Introduction: TBI is a leading cause of death and disability. Management based on the BTF guidelines is widely disseminated and thought to improve outcome. The objectives of this study were: 1) to review the rate of adherence to in-hospital BTF guidelines; 2) to identify factors influencing adherence; and 3) to determine the effect of guideline-based management on outcome.

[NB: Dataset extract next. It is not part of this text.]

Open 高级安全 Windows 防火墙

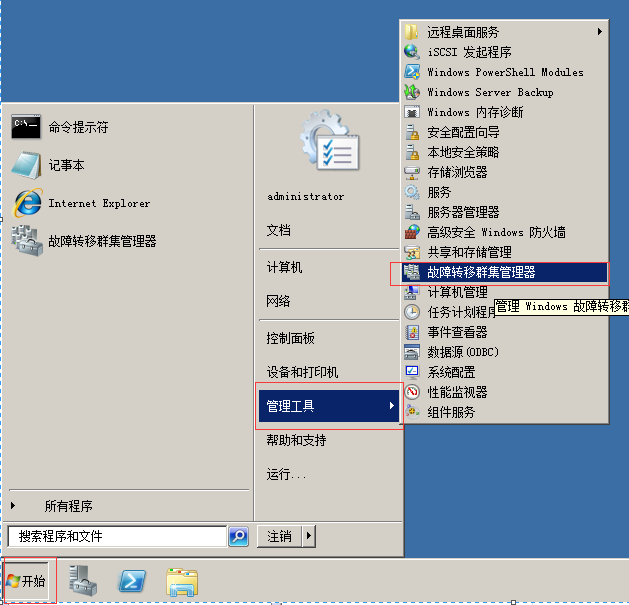496,232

Methods: We searched the following electronic bibliographic databases: Medline, EMBASE, SCOPUS, NHS, CINAHL, Cochrane Database, Proquest Dissertations and Theses. Two independent investigators screened titles, abstracts and articles to select appropriate studies reporting compliance rate to BTF guidelines, factors influencing compliance, and adjusted mortality or morbidity. Data extraction and assessment of bias risk were performed independently by both investigators. We excluded pediatric and military-related TBI studies.
Results: A total of 22 articles met inclusion/exclusion criteria out of 676 papers screened. All are observational studies: 17 were cohort studies (3 prospective and 14 retrospective) and 5 were surveys. We found considerable variation in median adherence with BTF guidelines ranging from 17.4-100%. Compliance with intracranial pressure (ICP) monitoring was addressed by 14 studies; median adherence was 44.71% (range 0-82.90%), which did explain most of the variability in adherence across recommendations. Recommendations for target oxygenation, SBP, steroid use, and DVT prophylaxis had median adherence more than 90%. Hyperventilation, nutrition and seizure prophylaxis recommendation had relatively lower median adherence percentages (50-70%). Eight studies identified patient and hospital factors influencing adherence; age, severity of injury, level of trauma center, protocol based management and country economics status were a consistent factors across most of studies.

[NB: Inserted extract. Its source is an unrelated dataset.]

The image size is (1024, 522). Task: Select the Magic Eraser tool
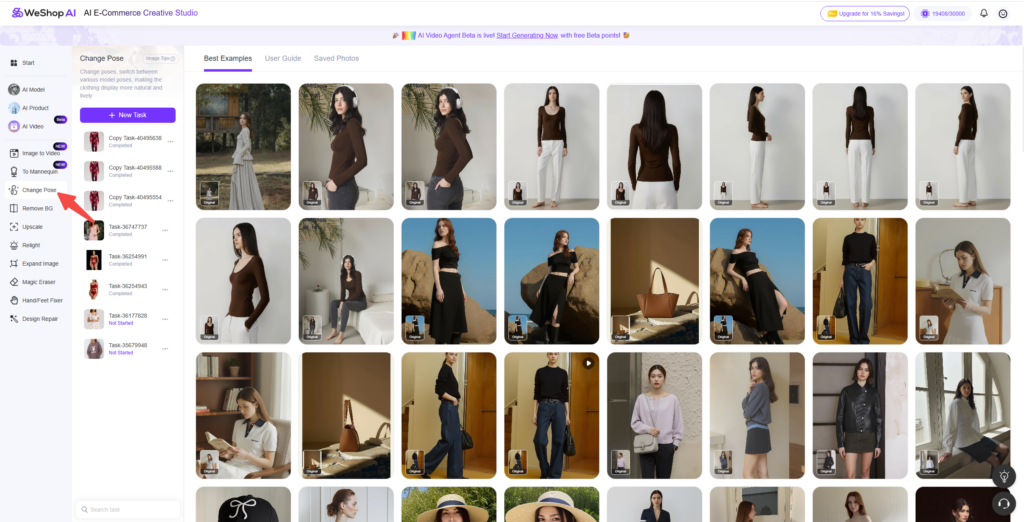pos(38,282)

Conclusions: Variation in the care of TBI patients persists across the world. Heterogeneity of articles assessing compliance with BTF guidelines for TBI prevented meaningful outcome assessment. well-conducted studies are necessary to establish the true benefit of adherence to current guidelines.
Patient Care: Protocol based managements are proved to improve patients outcome in TBI, well-conducted studies to support the beneficial effect of the current BTF guidelines will enhance the adherence and implementation of these guidelines.
Learning Objectives: Well-conducted studies are necessary to establish the true benefit of adherence to current guidelines, particularly for ICP monitoring.